The treaty with the Chickasaws that opened West Tennessee for settlement was signed on October 19, 1818, by Isaac Shelby and Andrew Jackson. Settlers began to arrive in 1819; among the first were Ezekiel Polk, grandfather of President James Polk and author of a now-famous epitaph, and War of 1812 veteran Colonel Thomas Hardeman who became the first county clerk and for whom the county was named. Rapid settlement occurred thereafter, with new arrivals coming from North and South Carolina, Virginia, northern Alabama, and Middle Tennessee.
In 1823, the first hamlet in Hardeman County was established along the banks of the river whose name the village bore, Hatchie Town. Given its location near the river, the town suffered from chronic pestilence and flooding and was ultimately relocated a mile to the south. An Act of the Tennessee State Legislature on October 18, 1825 designated Hatchie the county seat, but shortly afterward, its name was changed to Bolivar in honor of the famed South American patriot and liberator, Simon Bolivar.
Hardeman County has been no stranger to significant historical events.
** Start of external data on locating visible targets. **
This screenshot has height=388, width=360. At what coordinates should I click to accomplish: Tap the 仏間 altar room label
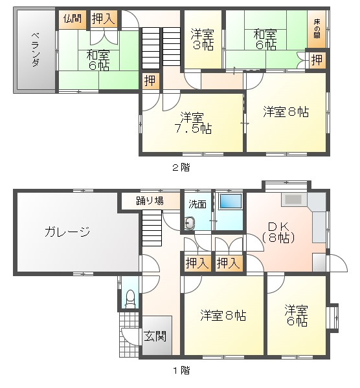[73, 19]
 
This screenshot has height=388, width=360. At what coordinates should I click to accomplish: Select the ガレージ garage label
[67, 232]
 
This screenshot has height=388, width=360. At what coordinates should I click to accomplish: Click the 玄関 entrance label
[155, 336]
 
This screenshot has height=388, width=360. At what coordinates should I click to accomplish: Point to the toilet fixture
[130, 298]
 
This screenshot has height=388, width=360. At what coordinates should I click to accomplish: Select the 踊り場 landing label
[149, 200]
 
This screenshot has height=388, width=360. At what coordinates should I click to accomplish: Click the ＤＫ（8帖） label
[279, 232]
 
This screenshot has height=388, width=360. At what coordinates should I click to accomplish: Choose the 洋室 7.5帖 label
[194, 122]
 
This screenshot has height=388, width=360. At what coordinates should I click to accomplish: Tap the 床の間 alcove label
[317, 28]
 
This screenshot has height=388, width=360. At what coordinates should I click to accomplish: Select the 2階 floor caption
[181, 166]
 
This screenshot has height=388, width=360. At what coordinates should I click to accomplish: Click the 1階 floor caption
[181, 371]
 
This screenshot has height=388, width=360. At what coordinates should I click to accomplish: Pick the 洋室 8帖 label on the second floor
[286, 111]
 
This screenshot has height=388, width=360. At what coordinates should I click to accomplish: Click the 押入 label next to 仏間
[103, 19]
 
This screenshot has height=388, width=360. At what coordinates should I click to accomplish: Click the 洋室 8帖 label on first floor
[222, 316]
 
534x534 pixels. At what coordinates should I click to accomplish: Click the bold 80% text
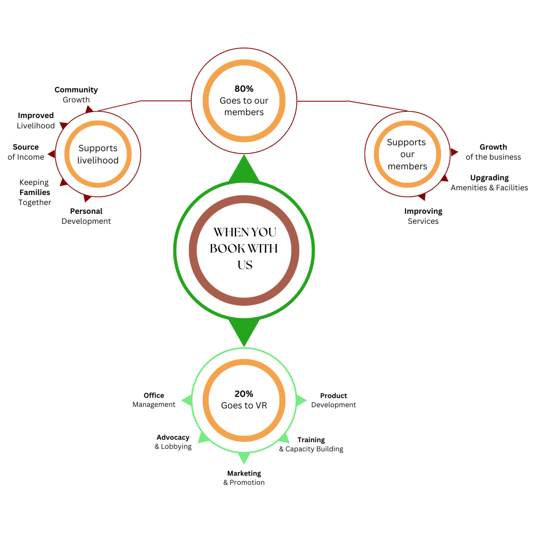pyautogui.click(x=244, y=89)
As a result of President Andrew Jackson’s Indian Removal policy, the Cherokee Nation was forced to give up its lands east of the Mississippi River and resettle in the Oklahoma Territory. Bolivar and Hardeman County paid witness to the resulting “Trail of Tears” on November 16, 1838 when a detachment of the tribe, under the direction of John Bell, crossed the Hatchie River near the old stage road. The party continued westward and crossed into Arkansas on November 24. Facing disease and privation from the long forced march, more than one quarter of the Cherokee Nation perished during this ordeal.